Environmental and nutritional aspect of bacterial and fungal culture
Certain basic strategies are used to recover bacterial and fungal pathogens. These strategies are dependent on the phenotypic characteristics of the organisms to be isolated and the presence of competing microbiota in a patient’s clinical specimen. Most human pathogens grow best at 37°C, human body temperature. Most bacterial and fungal cultures are performed, at least initially, at this temperature. Certain skin pathogens, such as dermatophytes and some Mycobacterium spp., grow better at 30°C. When seeking these organisms, cultures may be done at this lower temperature. A few clinically significant microorganisms will grow at low temperatures (4°C), while others prefer higher temperatures (42°C). These incubation temperatures may be used when attempting to recover a specific organism from specimens with a resident microbiota, such as feces, as few organisms other than the target organism can grow at these temperature extremes.

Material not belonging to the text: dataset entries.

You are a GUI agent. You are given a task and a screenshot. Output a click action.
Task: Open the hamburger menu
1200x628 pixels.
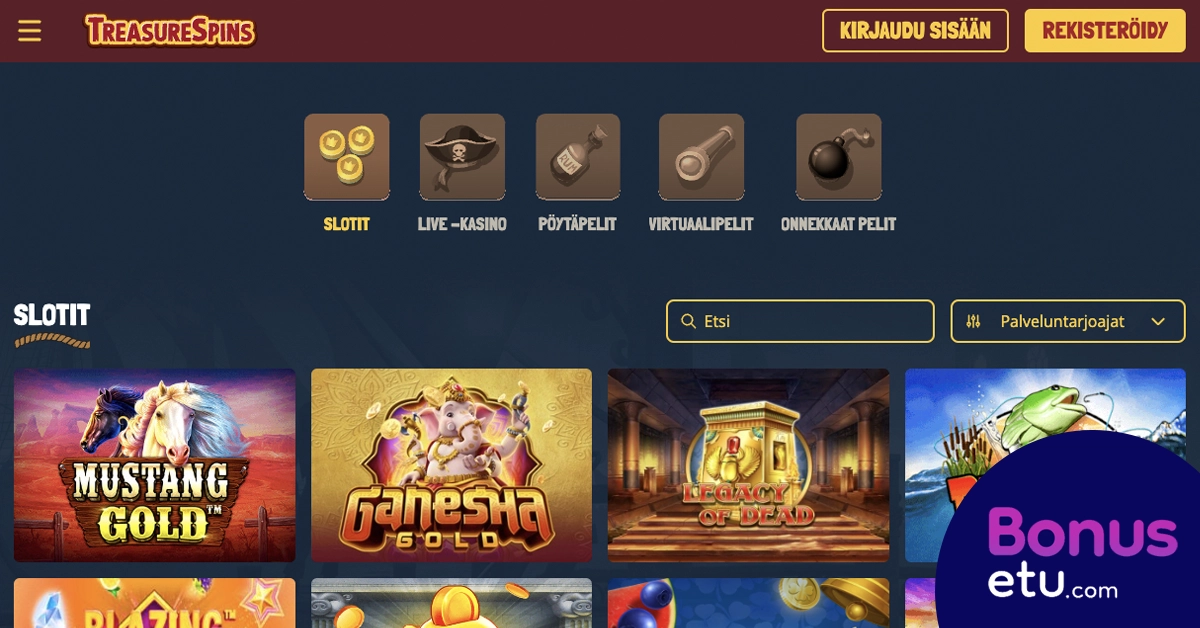[30, 31]
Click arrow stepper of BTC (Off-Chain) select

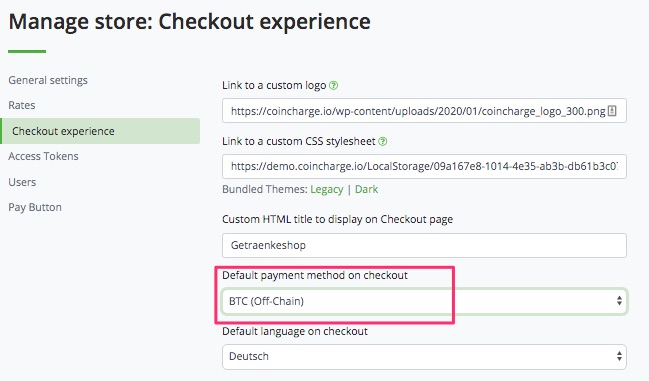point(619,301)
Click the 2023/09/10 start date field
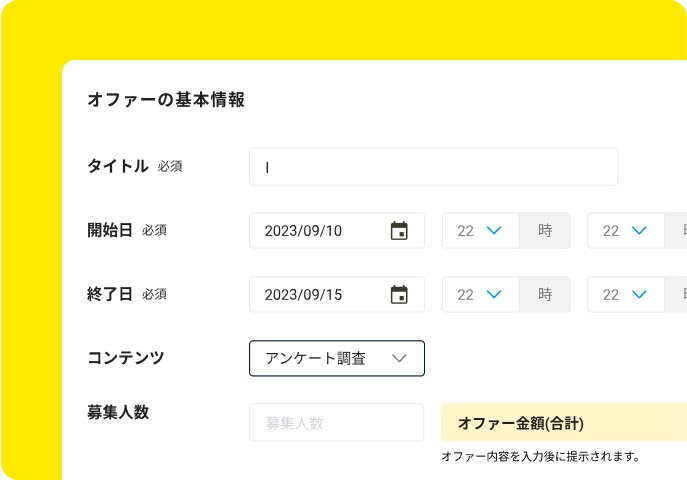 [315, 231]
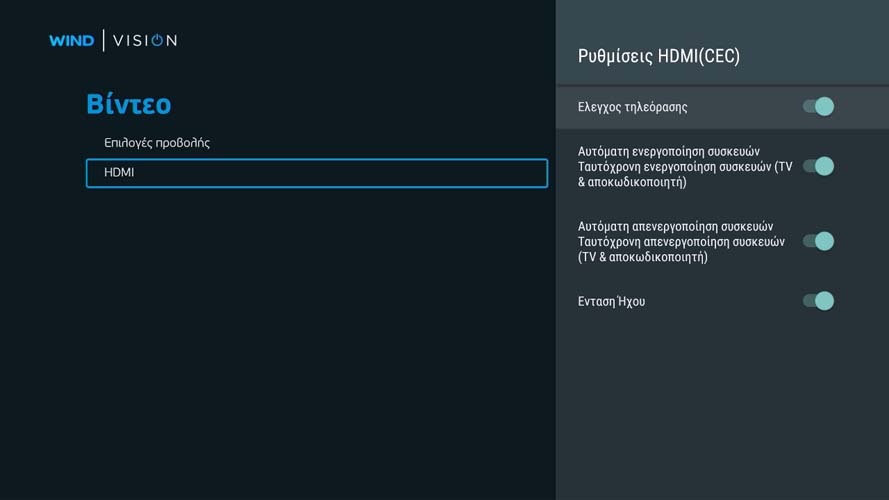This screenshot has width=889, height=500.
Task: Click the '(TV & αποκωδικοποιητή)' text under απενεργοποίηση
Action: pyautogui.click(x=643, y=257)
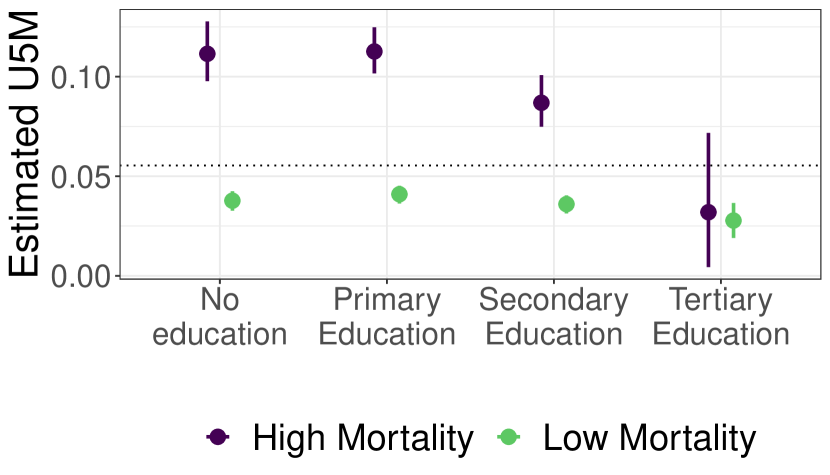Select the High Mortality point for Primary Education
The width and height of the screenshot is (830, 475).
coord(374,51)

Another important characteristic of human bacterial and fungal pathogens is the impact of the presence of oxygen on the growth of these organisms. Microbes can be divided into three major groups based on their ability to grow in the presence of oxygen. Organisms that can only grow in the presence of oxygen are called aerobes. Fungi and many bacteria are aerobicorganisms. Organisms that can only grow in the absence of oxygen are called anaerobes. The majority of bacteria that make up the resident microbiota of the gastrointestinal and female genital tracts are anaerobic organisms. Some bacteria can grow either in the presence or in the absence of oxygen. These organisms are called facultativeorganisms. A subgroup of facultative organisms is called microaerophiles. These organisms grow best in an atmosphere with reduced levels of oxygen. Campylobacter spp. and Helicobacter spp. are examples of microaerophiles.
Besides temperature and oxygen, nutrients are an important third factor in the growth of microbes. Many bacteria have very simple growth requirements. They require an energy and carbon source, such as glucose; a nitrogen source, which may be ammonium salts or amino acids; and trace amounts of salts and minerals, especially iron. Some human pathogens have much more complex growth requirements, needing certain vitamins or less well-defined nutrients such as animal serum. Organisms with highly complex growth requirements are often referred to as being fastidious. A fastidious bacterium that is frequently encountered clinically is Haemophilus influenzae . This bacterium requires both hemin, an iron-containing molecule, and NAD for growth.